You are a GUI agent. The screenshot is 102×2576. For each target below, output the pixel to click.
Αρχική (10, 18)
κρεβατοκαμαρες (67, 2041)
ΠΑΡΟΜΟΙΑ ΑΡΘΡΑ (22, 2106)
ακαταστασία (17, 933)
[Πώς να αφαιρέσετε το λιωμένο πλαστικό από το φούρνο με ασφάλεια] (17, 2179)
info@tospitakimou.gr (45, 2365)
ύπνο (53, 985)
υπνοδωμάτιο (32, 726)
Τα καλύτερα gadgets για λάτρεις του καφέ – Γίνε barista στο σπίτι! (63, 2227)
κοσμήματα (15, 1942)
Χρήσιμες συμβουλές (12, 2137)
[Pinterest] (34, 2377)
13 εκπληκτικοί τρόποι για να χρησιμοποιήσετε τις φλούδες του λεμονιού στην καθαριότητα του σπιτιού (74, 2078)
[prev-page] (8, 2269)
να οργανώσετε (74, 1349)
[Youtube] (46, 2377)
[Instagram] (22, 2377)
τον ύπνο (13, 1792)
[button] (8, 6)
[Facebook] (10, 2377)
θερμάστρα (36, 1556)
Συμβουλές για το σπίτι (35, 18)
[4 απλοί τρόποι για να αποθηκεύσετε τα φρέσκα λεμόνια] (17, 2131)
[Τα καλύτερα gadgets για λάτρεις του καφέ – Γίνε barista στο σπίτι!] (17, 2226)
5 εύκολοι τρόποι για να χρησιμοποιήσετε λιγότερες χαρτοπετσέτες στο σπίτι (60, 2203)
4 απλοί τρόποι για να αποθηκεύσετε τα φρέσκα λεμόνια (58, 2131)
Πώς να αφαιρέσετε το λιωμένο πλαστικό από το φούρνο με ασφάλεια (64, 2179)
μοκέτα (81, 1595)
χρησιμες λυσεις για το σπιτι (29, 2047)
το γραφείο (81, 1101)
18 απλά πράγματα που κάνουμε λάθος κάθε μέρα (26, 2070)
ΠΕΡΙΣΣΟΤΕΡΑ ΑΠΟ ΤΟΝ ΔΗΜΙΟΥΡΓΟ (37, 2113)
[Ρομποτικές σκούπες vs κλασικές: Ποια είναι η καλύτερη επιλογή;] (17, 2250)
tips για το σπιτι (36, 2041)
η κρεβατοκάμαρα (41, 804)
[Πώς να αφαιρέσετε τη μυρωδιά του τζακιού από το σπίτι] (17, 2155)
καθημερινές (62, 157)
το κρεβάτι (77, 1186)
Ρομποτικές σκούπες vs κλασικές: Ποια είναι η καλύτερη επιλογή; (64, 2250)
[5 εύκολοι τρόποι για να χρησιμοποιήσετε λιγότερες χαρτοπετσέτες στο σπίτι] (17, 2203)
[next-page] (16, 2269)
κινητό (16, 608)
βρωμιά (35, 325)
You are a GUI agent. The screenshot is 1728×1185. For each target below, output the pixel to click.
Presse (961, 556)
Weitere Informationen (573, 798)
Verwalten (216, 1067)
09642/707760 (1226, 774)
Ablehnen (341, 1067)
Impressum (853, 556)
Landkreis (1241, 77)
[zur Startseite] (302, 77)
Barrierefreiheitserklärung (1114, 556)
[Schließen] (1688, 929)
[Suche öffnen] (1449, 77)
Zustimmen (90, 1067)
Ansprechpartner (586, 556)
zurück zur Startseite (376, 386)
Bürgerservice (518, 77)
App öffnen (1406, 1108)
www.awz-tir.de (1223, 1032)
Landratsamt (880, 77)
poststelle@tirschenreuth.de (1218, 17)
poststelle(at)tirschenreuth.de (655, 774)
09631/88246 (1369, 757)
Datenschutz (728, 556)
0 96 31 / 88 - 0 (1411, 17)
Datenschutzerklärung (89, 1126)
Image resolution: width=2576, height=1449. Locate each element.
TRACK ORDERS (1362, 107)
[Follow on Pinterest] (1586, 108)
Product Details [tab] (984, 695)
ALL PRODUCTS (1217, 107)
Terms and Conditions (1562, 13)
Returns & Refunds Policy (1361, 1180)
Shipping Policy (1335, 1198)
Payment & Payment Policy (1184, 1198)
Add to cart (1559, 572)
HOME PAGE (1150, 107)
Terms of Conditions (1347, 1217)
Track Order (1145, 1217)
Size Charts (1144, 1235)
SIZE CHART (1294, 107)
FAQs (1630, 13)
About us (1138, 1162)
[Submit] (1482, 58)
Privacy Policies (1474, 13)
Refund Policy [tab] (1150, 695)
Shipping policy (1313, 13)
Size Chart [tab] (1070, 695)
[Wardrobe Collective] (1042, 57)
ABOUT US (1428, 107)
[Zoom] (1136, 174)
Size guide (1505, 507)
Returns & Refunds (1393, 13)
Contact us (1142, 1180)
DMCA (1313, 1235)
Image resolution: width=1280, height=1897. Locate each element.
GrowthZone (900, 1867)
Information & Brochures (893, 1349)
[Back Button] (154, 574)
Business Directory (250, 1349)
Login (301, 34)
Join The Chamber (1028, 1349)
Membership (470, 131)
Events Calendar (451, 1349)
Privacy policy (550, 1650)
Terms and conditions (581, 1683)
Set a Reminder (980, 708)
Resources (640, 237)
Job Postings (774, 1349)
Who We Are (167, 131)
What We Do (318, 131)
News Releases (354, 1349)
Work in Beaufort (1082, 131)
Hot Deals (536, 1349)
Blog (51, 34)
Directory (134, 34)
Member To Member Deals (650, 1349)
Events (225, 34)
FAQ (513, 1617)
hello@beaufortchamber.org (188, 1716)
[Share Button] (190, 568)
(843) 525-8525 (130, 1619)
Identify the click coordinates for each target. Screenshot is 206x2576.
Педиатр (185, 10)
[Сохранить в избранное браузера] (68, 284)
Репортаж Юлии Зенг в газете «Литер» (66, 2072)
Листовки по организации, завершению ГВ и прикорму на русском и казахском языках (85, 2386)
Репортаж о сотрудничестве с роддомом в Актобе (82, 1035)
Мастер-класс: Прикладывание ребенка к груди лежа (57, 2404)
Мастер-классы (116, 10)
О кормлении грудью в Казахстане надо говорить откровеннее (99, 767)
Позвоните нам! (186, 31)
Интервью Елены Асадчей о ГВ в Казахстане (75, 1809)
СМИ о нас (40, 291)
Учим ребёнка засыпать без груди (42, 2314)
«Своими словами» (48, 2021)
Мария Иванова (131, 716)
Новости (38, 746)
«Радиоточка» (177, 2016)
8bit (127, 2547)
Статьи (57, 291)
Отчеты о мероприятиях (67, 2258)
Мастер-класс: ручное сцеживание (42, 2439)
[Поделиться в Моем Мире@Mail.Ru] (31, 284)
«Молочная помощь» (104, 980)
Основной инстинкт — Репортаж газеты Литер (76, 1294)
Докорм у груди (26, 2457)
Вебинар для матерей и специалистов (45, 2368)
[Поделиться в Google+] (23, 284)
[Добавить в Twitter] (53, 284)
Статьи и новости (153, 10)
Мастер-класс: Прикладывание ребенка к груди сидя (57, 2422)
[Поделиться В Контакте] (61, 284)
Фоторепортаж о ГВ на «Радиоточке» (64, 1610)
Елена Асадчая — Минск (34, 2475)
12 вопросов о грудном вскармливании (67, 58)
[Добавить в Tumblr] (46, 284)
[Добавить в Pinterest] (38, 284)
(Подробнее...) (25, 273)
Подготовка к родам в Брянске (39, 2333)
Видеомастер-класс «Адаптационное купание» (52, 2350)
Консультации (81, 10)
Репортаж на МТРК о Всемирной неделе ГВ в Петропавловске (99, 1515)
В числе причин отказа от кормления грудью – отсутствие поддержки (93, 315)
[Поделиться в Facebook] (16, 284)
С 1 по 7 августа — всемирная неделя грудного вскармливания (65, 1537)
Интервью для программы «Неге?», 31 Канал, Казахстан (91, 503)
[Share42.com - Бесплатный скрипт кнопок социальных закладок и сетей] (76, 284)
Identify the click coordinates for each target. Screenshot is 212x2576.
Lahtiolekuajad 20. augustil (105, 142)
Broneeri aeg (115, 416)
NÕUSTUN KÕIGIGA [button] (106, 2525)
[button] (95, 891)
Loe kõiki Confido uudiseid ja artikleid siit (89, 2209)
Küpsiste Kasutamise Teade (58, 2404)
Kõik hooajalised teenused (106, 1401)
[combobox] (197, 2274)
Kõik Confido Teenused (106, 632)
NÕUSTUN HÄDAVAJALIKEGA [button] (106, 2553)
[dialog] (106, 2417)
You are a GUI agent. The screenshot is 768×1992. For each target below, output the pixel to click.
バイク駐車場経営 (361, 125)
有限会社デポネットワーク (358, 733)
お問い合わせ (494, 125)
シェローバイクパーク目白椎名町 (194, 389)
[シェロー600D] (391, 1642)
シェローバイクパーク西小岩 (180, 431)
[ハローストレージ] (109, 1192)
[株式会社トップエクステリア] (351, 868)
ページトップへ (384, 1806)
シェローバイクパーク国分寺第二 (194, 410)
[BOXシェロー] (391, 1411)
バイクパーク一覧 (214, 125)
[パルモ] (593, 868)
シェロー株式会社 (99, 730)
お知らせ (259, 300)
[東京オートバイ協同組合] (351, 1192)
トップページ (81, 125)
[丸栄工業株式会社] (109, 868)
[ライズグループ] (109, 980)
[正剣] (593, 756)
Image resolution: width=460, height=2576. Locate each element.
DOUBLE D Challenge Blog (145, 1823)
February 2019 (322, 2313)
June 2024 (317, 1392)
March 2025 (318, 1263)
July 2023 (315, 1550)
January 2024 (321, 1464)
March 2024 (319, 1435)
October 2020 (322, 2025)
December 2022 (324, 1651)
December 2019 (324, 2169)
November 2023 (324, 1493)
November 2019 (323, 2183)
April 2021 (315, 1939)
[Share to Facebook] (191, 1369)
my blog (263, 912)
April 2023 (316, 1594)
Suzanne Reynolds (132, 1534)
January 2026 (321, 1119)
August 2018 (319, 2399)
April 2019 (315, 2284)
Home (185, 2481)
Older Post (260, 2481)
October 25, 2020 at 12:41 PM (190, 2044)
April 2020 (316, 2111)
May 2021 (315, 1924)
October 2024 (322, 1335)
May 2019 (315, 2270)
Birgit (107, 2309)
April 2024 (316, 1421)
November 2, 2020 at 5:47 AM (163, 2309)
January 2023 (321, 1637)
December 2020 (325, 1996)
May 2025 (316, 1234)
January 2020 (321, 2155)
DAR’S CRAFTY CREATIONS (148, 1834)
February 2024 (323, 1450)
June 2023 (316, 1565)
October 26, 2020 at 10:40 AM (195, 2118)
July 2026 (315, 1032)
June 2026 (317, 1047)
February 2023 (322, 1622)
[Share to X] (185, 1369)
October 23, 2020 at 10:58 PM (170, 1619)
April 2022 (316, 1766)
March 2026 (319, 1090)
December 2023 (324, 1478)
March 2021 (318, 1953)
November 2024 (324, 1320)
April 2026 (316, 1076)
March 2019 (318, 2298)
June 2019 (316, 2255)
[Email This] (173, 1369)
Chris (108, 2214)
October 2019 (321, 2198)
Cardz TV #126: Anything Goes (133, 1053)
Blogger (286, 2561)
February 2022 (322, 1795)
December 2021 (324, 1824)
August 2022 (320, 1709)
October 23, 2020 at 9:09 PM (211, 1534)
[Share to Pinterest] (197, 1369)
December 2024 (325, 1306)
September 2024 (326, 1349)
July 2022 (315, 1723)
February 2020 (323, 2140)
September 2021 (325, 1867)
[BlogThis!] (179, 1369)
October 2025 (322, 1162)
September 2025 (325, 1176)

[Activity] Copy out every line of the data where the word "width" occurs.

[Result of this exercise]
Image resolution: width=2576, height=1449. Locate each element.
Image resolution: width=1280, height=1897. Locate each element.
Image resolution: width=460, height=2576. Locate each element.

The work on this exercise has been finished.